Am Fr., 23. Juli 2021 um 13:56 Uhr schrieb Lassi Kortela <xxxxxx@lassi.io>:
Related note: it's becoming increasingly clear that we keep running into
problems with hierarchies. The exception hierarchy (R6RS vs others) is
the most obvious example. Much of the discussion around the withdrawn
SRFI 198 was around how (if at all) to do hierarchies, and if there are
two hierarchies, how to decide which one is authoritative.

We can solve all problems like this if standard Scheme is silent on all
matters of hierarchy. Instead, we could simply talk about set
membership. Any proposal that needs to classify objects, simply provides
predicate procedures for the sets it cares about.

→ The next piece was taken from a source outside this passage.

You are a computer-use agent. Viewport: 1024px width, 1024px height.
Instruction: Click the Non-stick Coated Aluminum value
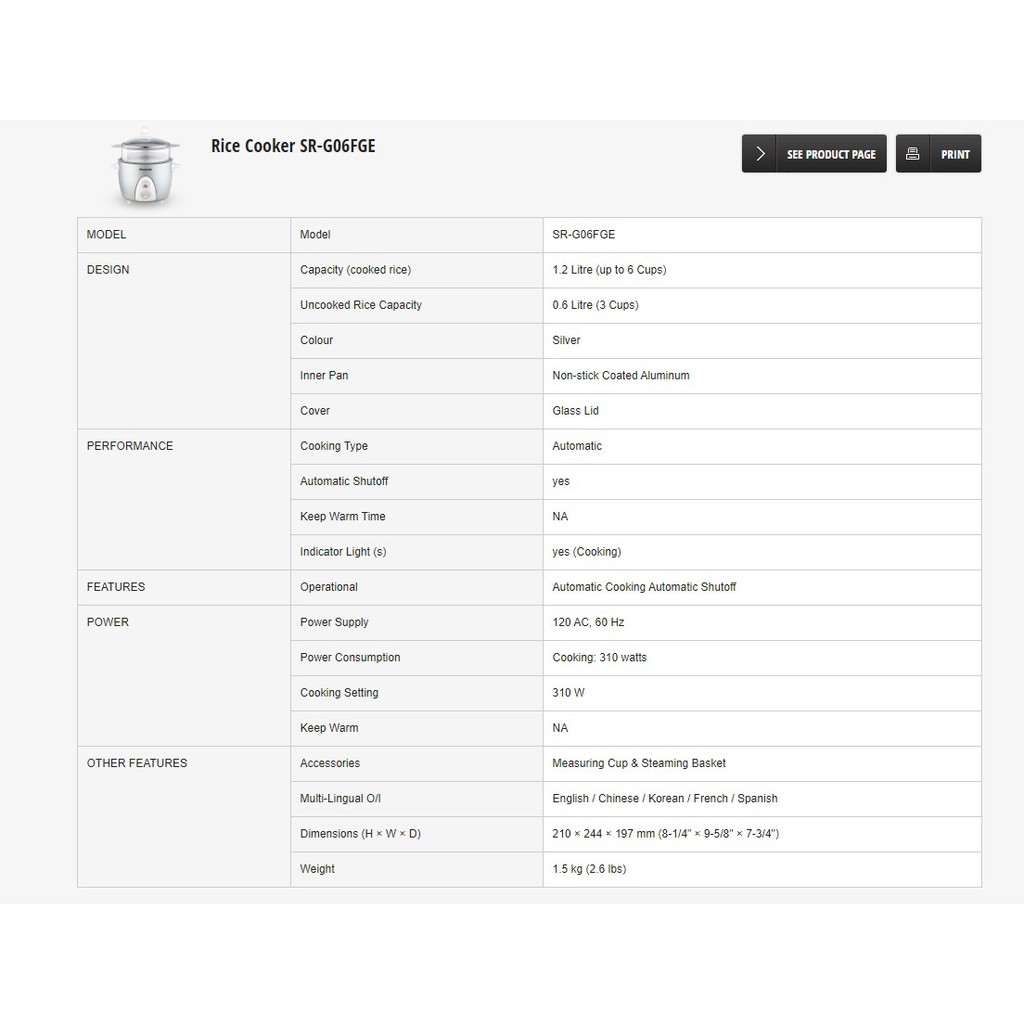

This means that something like `file-error?` in proposal A can be
different from `file-error?` in proposal B. If these predicates are
imported from libraries, each Scheme program can import the predicates
it wants and ignore others.

I don't understand this. You cite the R6RS condition hierarchy, which is actually quite simple. This is defined through a number of libraries, which export things like `assertion-violation?' or `i/o-encoding-error?' so this is exactly what you propose. Any other library providing I/O could export its own `i/o-encoding-error?' that is not related to R6RS's.

(I have been silent on the issue of whether it would actually be a good idea.)